# [WORK TO COMPLETE]
Find the line in the data below that contains "1345x668 pixels.". Return that line and all the lines after it, unchanged.

# [DATA RECORDS]
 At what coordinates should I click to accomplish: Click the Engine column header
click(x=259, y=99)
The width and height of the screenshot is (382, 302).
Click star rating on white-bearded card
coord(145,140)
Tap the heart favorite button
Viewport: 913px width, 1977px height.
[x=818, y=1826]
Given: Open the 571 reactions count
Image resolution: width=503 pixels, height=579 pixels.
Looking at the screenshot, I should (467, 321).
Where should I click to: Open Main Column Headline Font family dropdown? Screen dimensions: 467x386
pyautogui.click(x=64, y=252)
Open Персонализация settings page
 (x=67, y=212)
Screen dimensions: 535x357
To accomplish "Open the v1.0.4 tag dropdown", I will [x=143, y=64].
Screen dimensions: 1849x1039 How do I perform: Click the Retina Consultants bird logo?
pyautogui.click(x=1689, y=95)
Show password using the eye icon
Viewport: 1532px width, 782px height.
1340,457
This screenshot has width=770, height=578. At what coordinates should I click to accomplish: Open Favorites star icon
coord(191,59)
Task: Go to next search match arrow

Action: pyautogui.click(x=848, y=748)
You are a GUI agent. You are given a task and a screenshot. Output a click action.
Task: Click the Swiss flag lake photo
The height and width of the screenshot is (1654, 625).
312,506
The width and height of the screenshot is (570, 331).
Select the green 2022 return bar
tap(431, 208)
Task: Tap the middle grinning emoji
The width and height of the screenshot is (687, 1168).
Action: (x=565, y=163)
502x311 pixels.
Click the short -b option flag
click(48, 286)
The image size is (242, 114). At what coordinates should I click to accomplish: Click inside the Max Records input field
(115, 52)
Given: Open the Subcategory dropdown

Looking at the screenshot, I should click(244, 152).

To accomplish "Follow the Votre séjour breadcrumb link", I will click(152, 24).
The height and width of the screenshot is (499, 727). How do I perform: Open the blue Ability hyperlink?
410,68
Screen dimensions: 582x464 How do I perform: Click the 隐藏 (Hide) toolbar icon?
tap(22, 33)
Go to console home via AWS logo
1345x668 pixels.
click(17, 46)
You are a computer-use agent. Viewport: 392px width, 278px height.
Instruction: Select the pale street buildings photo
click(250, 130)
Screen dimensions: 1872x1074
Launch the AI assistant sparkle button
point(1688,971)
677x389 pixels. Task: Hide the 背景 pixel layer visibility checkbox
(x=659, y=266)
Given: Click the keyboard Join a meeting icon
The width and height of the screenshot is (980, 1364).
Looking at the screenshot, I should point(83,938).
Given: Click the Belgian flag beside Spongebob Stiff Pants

# [RESPONSE AREA]
1345x668 pixels.
click(17, 46)
You are a computer-use agent. Viewport: 392px width, 278px height.
Instruction: Select the pale street buildings photo
click(250, 130)
Screen dimensions: 1872x1074
Launch the AI assistant sparkle button
point(1688,971)
677x389 pixels. Task: Hide the 背景 pixel layer visibility checkbox
(x=659, y=266)
Given: Click the keyboard Join a meeting icon
The width and height of the screenshot is (980, 1364).
Looking at the screenshot, I should point(83,938).
Given: Click the Belgian flag beside Spongebob Stiff Pants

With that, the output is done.